Copy the stretch from the start of the records through the line containing "(248, 674).", swapping "Identify" for "Determine" and leaving everything else as it is.

Data for the task:

# # # # # # #

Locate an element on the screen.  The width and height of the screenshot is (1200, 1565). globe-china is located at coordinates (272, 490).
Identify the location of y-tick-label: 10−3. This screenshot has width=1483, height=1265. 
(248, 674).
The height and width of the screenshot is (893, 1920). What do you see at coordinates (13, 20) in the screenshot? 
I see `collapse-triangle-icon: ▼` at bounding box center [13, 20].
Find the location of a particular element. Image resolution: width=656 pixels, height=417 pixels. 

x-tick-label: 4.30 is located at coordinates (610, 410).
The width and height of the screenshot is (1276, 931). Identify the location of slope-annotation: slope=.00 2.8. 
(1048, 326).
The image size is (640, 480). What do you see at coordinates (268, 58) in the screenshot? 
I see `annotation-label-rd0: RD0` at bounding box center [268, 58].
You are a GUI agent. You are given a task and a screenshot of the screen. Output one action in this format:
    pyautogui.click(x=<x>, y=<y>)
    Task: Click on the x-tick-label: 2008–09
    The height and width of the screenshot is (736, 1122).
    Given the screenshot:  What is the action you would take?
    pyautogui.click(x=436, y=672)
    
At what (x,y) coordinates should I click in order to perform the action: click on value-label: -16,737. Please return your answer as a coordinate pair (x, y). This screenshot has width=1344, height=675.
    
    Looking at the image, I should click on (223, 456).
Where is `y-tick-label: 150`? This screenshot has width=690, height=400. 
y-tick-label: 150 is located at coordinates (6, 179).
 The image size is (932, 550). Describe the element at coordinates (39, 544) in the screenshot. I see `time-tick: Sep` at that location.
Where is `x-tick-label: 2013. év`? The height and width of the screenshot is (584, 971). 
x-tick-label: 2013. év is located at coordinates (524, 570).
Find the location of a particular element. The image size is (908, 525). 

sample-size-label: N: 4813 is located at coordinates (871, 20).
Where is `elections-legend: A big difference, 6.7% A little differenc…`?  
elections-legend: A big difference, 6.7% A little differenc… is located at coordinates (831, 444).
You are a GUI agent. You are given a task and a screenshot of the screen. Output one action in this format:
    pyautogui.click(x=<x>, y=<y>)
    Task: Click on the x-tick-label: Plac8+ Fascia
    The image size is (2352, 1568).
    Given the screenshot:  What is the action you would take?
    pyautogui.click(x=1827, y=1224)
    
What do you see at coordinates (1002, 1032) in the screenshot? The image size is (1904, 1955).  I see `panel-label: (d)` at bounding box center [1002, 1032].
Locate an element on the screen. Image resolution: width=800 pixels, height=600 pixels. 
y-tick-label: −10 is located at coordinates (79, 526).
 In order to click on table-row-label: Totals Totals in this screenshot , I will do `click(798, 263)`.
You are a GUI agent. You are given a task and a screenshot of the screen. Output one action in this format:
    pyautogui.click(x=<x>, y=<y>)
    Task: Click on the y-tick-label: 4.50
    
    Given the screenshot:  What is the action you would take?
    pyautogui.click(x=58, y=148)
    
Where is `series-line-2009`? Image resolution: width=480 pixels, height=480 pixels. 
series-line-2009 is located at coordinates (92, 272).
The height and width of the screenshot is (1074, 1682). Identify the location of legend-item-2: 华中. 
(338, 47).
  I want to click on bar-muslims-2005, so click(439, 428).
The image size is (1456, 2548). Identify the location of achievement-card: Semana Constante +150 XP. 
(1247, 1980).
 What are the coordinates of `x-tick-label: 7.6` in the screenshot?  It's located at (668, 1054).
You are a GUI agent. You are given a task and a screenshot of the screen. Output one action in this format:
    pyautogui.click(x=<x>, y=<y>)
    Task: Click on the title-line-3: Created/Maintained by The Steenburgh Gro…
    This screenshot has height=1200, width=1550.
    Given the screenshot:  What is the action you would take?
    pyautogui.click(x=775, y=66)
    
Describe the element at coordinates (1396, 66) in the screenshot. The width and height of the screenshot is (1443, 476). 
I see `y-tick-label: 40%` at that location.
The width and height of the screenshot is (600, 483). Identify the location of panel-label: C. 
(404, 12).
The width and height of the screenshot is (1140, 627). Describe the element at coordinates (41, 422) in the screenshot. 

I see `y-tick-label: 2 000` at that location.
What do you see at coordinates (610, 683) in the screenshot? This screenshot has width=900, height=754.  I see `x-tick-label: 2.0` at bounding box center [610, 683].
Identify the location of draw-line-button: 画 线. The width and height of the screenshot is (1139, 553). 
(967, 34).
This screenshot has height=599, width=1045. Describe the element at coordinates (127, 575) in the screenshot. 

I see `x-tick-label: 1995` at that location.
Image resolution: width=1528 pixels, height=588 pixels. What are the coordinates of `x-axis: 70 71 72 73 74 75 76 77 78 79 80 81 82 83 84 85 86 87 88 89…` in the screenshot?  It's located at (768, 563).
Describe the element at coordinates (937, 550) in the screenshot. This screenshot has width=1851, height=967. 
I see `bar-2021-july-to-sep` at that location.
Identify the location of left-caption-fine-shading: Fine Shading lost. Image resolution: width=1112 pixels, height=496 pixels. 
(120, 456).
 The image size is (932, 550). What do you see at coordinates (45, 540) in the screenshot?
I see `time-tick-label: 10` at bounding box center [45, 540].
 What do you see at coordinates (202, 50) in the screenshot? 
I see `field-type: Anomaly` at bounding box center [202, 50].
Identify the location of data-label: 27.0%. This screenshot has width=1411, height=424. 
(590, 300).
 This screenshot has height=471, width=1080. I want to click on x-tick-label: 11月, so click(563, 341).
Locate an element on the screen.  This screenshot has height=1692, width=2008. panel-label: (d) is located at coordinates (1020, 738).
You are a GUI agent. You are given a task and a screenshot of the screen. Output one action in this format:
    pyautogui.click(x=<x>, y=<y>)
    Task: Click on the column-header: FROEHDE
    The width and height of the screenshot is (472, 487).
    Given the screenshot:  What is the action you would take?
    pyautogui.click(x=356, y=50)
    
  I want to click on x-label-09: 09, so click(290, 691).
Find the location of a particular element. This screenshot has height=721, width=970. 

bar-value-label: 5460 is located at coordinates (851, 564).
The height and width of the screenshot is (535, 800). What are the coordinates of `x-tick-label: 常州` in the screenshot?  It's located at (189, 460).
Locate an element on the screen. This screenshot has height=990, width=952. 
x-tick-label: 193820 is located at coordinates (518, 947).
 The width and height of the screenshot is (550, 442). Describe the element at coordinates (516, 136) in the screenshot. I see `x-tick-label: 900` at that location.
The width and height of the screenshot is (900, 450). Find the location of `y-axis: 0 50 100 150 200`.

# # # # # # #

Response to this exercise:
Locate an element on the screen.  The width and height of the screenshot is (1200, 1565). globe-china is located at coordinates (272, 490).
Determine the location of y-tick-label: 10−3. This screenshot has width=1483, height=1265. 
(248, 674).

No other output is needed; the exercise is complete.